- [Exercise goal]: The output should be exactly the lines from the one containing "See prices (155, 285)" through the last line of the records, and only those.

Pixel coordinate grounding data:
---*---

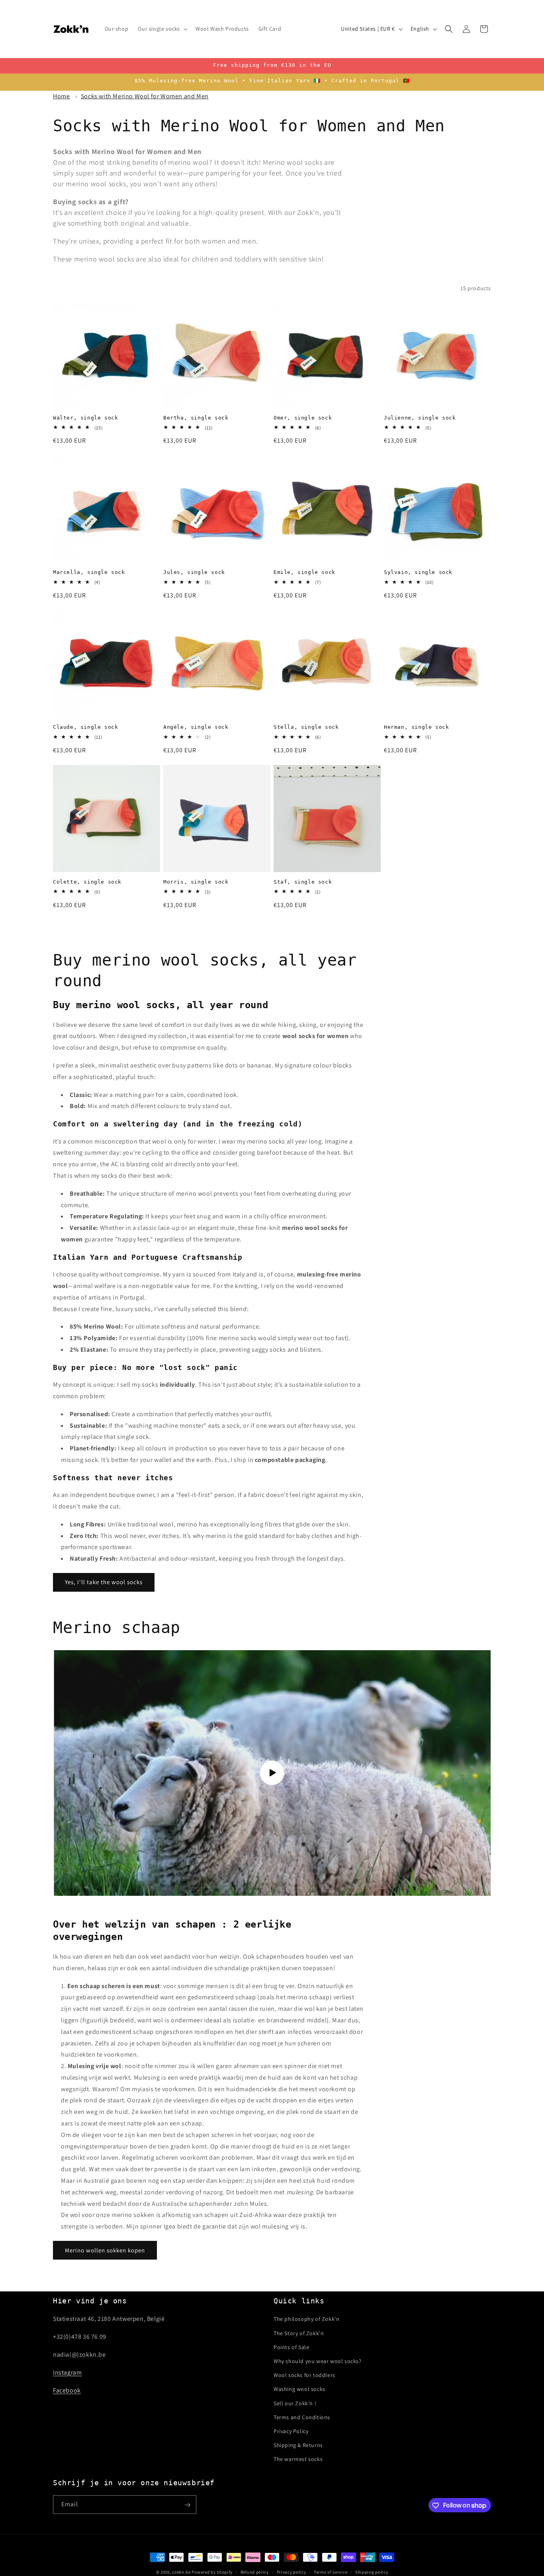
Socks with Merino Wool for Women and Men (145, 96)
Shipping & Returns (298, 2445)
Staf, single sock (303, 882)
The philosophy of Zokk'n (306, 2318)
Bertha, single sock (195, 418)
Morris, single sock (195, 882)
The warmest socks (298, 2459)
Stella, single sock (306, 727)
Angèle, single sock (195, 727)
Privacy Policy (291, 2431)
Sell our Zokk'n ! (295, 2402)
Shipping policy (371, 2571)
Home (61, 96)
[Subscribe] (187, 2505)
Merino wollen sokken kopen (105, 2250)
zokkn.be (181, 2572)
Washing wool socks (299, 2389)
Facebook (67, 2390)
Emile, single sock (304, 572)
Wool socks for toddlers (304, 2375)
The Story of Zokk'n (299, 2332)
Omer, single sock (303, 418)
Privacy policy (291, 2571)
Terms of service (330, 2571)
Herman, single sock (416, 727)
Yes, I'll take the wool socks (104, 1582)
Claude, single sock (85, 727)
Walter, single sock (85, 418)
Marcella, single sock (89, 572)
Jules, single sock (194, 572)
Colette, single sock (87, 882)
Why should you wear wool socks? (318, 2361)
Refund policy (255, 2571)
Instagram (67, 2372)
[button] (162, 28)
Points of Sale (291, 2347)
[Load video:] (272, 1773)
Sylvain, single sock (418, 572)
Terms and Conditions (302, 2416)
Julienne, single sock (420, 418)
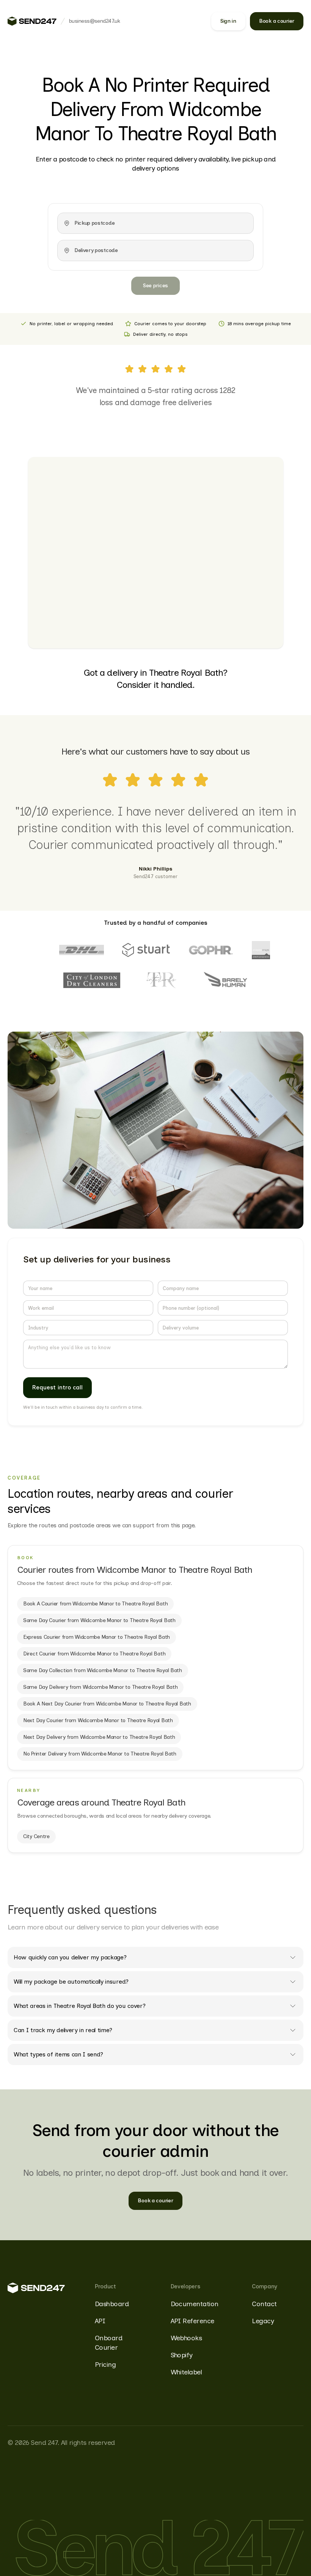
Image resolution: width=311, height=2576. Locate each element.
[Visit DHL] (81, 950)
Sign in (228, 21)
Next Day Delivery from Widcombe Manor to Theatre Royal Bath (99, 1737)
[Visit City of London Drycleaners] (91, 980)
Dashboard (112, 2304)
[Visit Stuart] (146, 950)
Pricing (105, 2364)
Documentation (194, 2304)
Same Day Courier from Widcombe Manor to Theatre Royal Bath (99, 1620)
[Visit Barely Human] (225, 980)
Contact (264, 2304)
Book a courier (276, 21)
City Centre (36, 1836)
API (100, 2321)
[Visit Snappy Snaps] (261, 950)
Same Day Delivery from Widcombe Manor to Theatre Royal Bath (100, 1687)
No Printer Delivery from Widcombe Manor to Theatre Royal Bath (99, 1754)
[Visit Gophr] (211, 950)
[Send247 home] (32, 21)
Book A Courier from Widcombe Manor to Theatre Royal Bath (95, 1603)
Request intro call (57, 1387)
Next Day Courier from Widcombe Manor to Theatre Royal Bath (98, 1720)
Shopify (182, 2355)
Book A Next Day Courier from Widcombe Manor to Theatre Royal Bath (107, 1704)
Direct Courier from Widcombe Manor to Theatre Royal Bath (94, 1654)
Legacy (263, 2321)
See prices (155, 285)
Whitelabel (186, 2372)
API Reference (192, 2321)
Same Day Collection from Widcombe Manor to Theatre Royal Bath (102, 1670)
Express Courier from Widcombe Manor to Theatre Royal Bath (96, 1637)
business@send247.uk (94, 21)
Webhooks (186, 2338)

---*---

- [Result of this exercise]:
See prices (155, 285)
Whitelabel (186, 2372)
API Reference (192, 2321)
Same Day Collection from Widcombe Manor to Theatre Royal Bath (102, 1670)
Express Courier from Widcombe Manor to Theatre Royal Bath (96, 1637)
business@send247.uk (94, 21)
Webhooks (186, 2338)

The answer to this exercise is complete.